This fascinating and terrifying sci-fi thriller reveals sordid characteristics in bad individuals and sheer lunacy in the criminally insane.
Teetering on the brink of madness, this chilling psychological thriller delves into elaborate experiments that violate privacy and ethics while attempting to heal unimaginable injury to the human mind and body. The curious enter a frightening world where a doctor’s vow to do no harm tangles with medical advancement in Robin Geesman’s Under Lock and Key.
A respected scientist loses his sanity and becomes a brutal killer. As his children recover from traumatic injuries he has inflicted, they are kept alive by machines in a clandestine government program that seeks to integrate brain function and computerized communication, creating a realm that allows them to interact with other patients and uninjured family members.
Geesman develops her characters gradually, allowing action scenes to bring out their best and worst. Internal dialogue and dreamlike sequences come across with a sense of immediacy, vivid and mesmerizing. Fans of the medical drama can expect a high-technology twist in unforgettable moments that linger on the edge of a treacherous zone. Wired (pun intended) and strung out for maximum impact, the storyline veers off the circuit board.
Shocking description and preponderance for gruesome details give this book an ultra-commercial slant, emphasizing ghoulish entertainment:
The lunatic’s grin took on the deadened, crazed look of twisted satisfaction and then the rifle went off with a boom. And both Michael and the man he once trusted as his father jerked from the impact as blood spattered against the wall behind them. And then Michael went limp as did the crazy man who’s [sic] heart had gone so cold he reveled in the destruction of his own son whom he held in his lap.
Though the concept is somewhat believable, perhaps miraculous, the idea of an artificial yet emotion-rich environment based in a sterile laboratory is terrifying. A beautiful scenario can be an ugly nightmare at the mere flick of a switch or the imposition of an electrode, and a shuddering patient can remain trapped at the whim of a godlike physician—a horrific prospect.
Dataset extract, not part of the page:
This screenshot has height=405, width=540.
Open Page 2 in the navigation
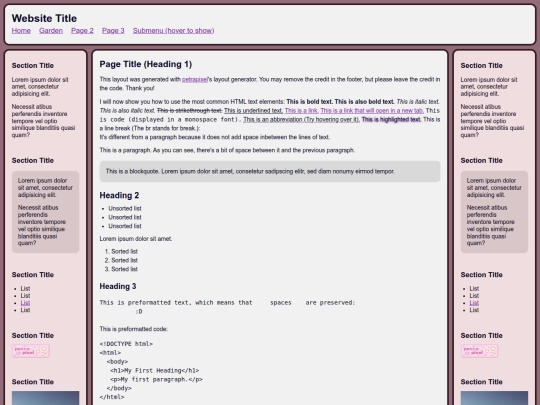click(x=82, y=31)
Robin Geesman holds a degree in respiratory therapy with a specialty in long-term life support. This knowledge has informed her writing, lending authenticity to riveting scenes.
Far-fetched but incredibly fascinating, this first installment in a proposed series sets the stage for multiple stories. The prospects are virtually endless in Geesman’s well-structured novel. Under Lock and Key dares to go where the average scientist does not want to venture. The brain is uncharted territory, and the computer is a vehicle used to traverse its winding pathways.